───── Excerpt

International Journal of

 
Introduction
Poor ovarian response in women treated with in vitro fertilization (IVF) is one of the major challenges in this field.  The incidence of poor ovarian response in recent studies is estimated to be 9-24% of women undergoing IVF undergoing IVF (1). However, the clinical management of poor ovarian responders (PORs) still remains a matter of controversy. Researchers have recommended several strategies to manage PORs, but the fact remains that there is no general agreement on the best treatment protocol for each subgroup. There is no suitable treatment protocol for unexpected PORs during the ART cycles (2). The concept of unexpected PORs is usually attributed to the patients with normal ovarian reserve aged < 35 years and poor ovarian responses to controlled ovarian hyperstimulation (COH) and few retrieved oocytes (3).

──────────

- Tasks for this exercise
**A.** Do these statements agree with the introduction on poor ovarian response above? Answer yes or no for each, quoting the words of the text that decide it.
(i) Researchers agree on the best treatment protocol for each subgroup of poor ovarian responders.
(ii) Unexpected poor ovarian responders are usually taken to be patients under 35 with normal ovarian reserve.
(iii) How to clinically manage poor ovarian responders is still disputed.
**B.** Using the introduction on poor ovarian response above, answer each question:
(i) What incidence of poor ovarian response do recent studies estimate?
(ii) What does the abbreviation COH stand for?
(iii) What abbreviation does the text use for poor ovarian responders?

───── Stored data

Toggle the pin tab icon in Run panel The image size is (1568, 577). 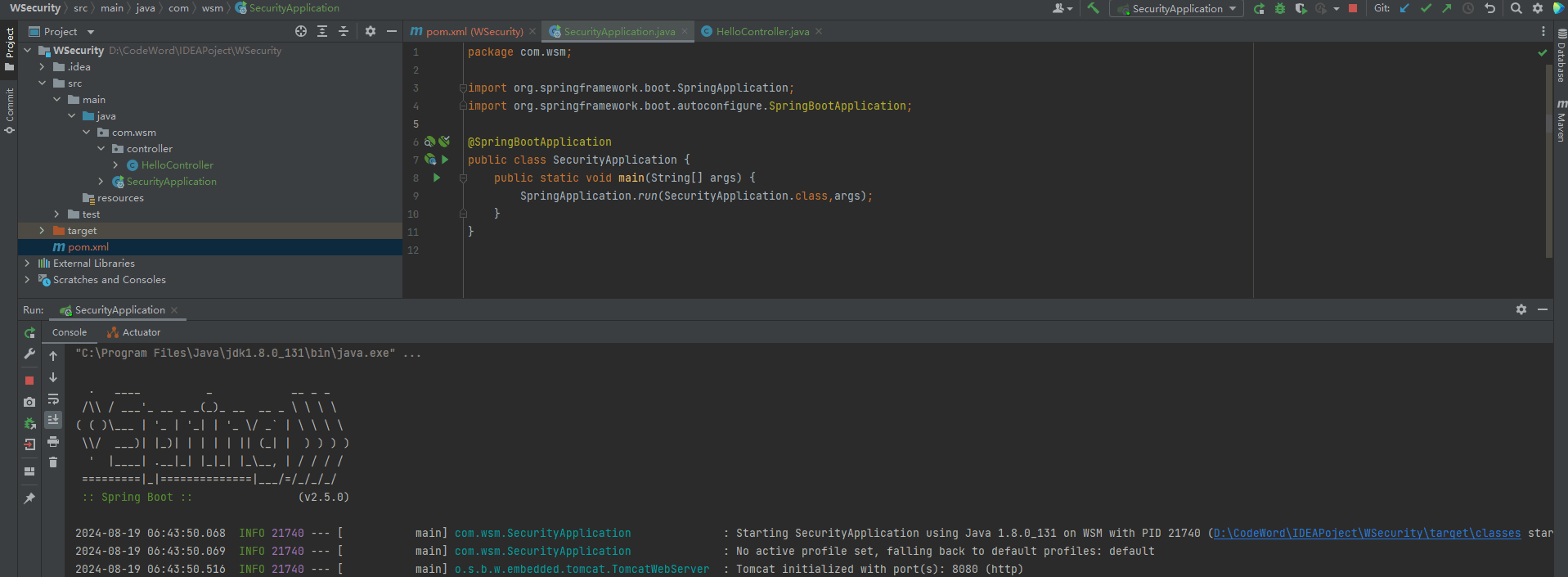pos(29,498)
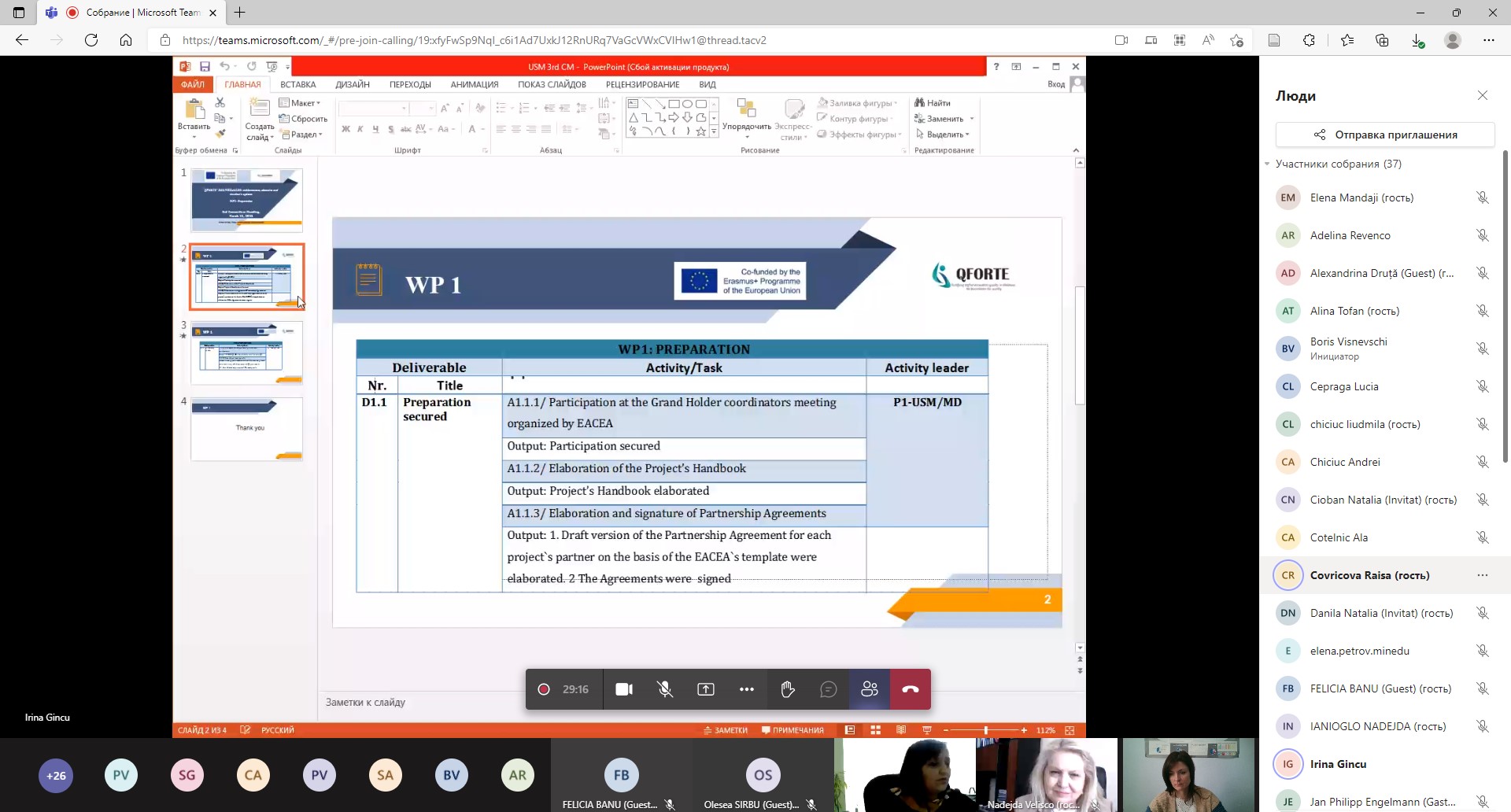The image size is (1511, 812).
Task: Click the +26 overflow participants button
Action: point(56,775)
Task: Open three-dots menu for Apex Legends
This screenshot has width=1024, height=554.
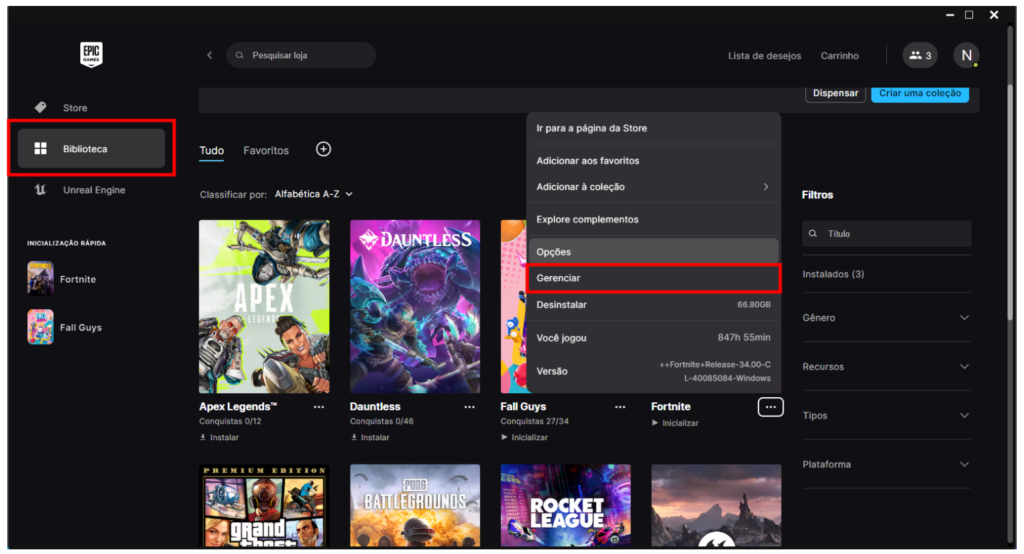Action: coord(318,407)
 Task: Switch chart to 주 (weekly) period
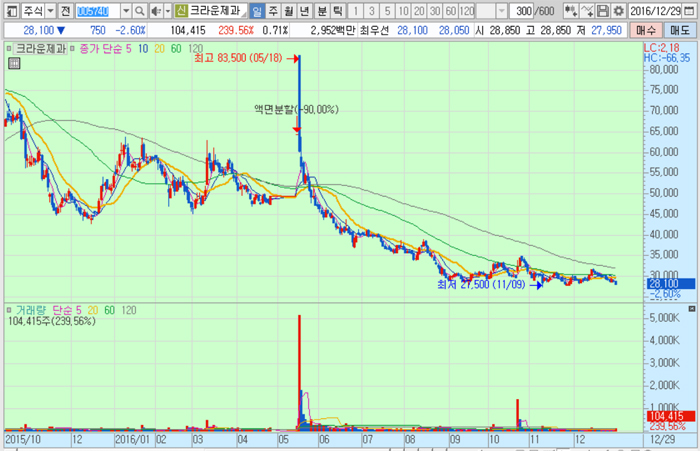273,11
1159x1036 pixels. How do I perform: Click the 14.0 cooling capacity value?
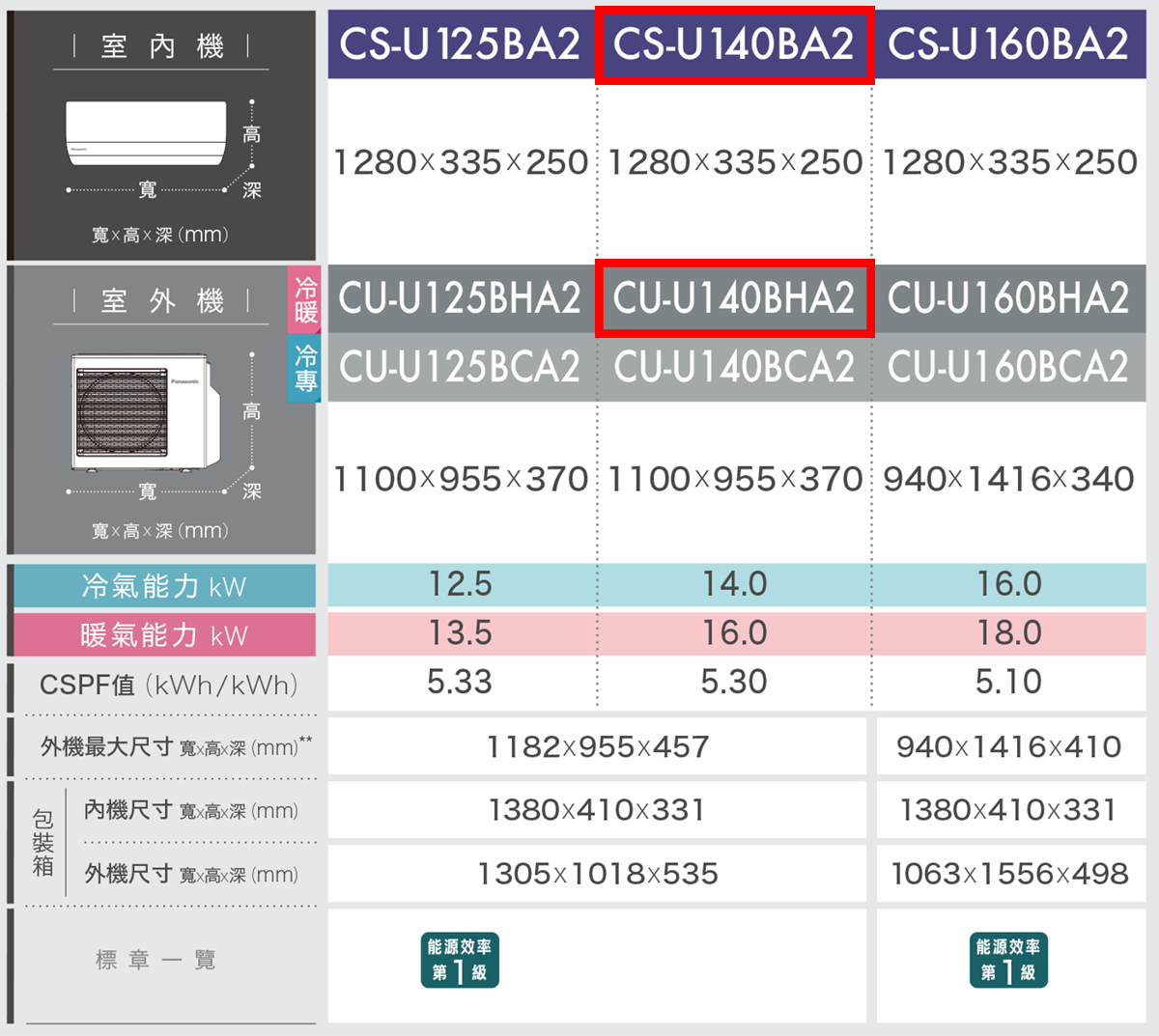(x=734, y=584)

──────────
───── Stored data

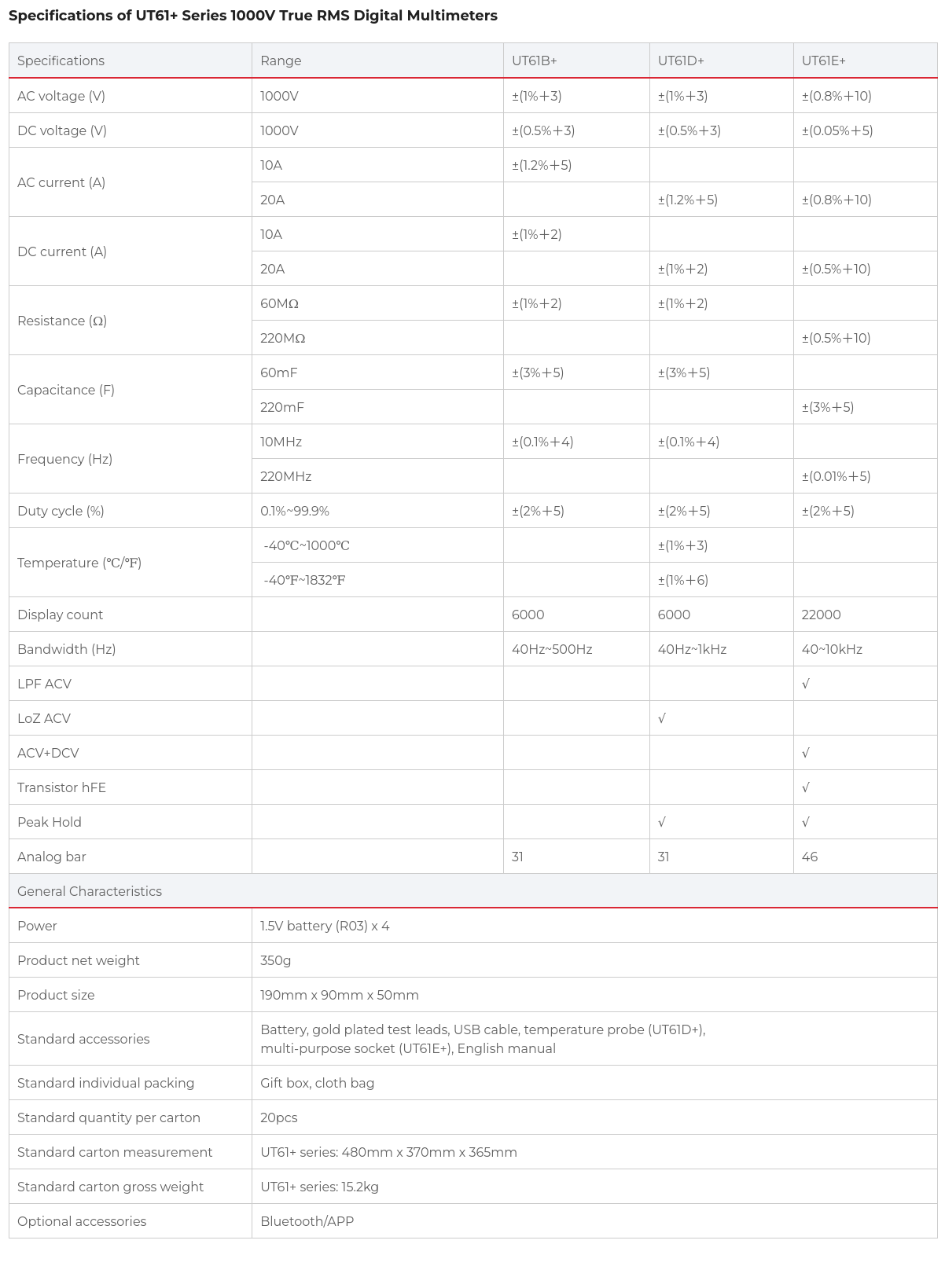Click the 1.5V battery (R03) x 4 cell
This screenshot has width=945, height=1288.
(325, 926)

──────────

- Responses per task
**A.**
(i) No: "there is no general agreement on the best treatment protocol for each subgroup"
(ii) Yes: "the patients with normal ovarian reserve aged < 35 years"
(iii) Yes: "still remains a matter of controversy"

**B.**
(i) 9-24% of women undergoing IVF
(ii) Controlled ovarian hyperstimulation
(iii) PORs